■ **Work item**: Looking only at the lines below that contain "computer", give the number of them and no other text.

Record excerpts section start

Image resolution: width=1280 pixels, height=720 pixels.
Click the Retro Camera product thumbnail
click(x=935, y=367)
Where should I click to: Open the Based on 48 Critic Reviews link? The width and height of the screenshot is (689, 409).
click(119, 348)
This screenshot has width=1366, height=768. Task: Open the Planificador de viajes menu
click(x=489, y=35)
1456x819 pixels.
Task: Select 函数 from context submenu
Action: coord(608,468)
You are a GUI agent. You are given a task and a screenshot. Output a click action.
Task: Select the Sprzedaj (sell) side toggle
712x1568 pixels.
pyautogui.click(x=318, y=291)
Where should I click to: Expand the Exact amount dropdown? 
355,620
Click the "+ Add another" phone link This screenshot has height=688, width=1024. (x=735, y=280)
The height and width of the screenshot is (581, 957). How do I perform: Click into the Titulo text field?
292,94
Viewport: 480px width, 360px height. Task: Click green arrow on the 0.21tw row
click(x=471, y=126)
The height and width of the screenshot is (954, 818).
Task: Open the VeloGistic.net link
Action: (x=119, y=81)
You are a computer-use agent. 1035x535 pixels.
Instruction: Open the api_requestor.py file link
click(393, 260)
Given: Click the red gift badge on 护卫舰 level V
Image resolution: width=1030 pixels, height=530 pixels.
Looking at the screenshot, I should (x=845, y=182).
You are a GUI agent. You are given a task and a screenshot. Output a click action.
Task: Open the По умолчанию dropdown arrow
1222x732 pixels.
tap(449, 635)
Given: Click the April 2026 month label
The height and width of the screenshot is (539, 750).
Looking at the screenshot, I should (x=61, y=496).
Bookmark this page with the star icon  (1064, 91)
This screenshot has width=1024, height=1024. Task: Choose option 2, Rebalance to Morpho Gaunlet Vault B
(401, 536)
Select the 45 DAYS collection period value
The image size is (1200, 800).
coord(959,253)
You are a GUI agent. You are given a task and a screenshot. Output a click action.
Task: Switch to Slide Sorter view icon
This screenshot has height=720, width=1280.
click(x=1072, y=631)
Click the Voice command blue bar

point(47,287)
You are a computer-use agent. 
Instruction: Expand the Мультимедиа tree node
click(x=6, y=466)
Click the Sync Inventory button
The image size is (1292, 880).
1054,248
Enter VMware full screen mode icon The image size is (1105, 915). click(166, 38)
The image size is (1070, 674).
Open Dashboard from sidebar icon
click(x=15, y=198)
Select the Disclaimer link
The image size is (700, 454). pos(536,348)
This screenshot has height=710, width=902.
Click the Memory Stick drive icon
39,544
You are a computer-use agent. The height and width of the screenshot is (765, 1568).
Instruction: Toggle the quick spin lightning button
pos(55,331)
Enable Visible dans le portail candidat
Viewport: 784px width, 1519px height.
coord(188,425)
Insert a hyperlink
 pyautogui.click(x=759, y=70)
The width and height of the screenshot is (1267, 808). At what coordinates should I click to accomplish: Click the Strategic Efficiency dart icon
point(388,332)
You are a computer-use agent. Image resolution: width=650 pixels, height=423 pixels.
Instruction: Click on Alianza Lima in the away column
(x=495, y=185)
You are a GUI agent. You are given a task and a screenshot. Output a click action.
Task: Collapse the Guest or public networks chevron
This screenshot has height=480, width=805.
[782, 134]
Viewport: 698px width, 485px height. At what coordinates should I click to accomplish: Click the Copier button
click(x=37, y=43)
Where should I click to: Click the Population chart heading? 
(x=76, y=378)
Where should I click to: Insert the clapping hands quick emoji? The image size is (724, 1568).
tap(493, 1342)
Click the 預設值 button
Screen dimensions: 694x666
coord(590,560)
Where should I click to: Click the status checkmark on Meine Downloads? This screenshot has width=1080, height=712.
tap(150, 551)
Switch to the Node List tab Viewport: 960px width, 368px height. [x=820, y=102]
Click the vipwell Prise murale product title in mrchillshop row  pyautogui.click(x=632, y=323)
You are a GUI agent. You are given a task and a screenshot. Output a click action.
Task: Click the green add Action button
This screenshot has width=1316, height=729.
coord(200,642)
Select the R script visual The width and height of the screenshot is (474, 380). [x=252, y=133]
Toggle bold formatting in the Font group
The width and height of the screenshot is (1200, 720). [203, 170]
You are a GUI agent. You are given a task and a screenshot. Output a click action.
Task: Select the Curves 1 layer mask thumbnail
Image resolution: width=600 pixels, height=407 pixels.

Record excerpts section end

■ **Solution to this task**: 4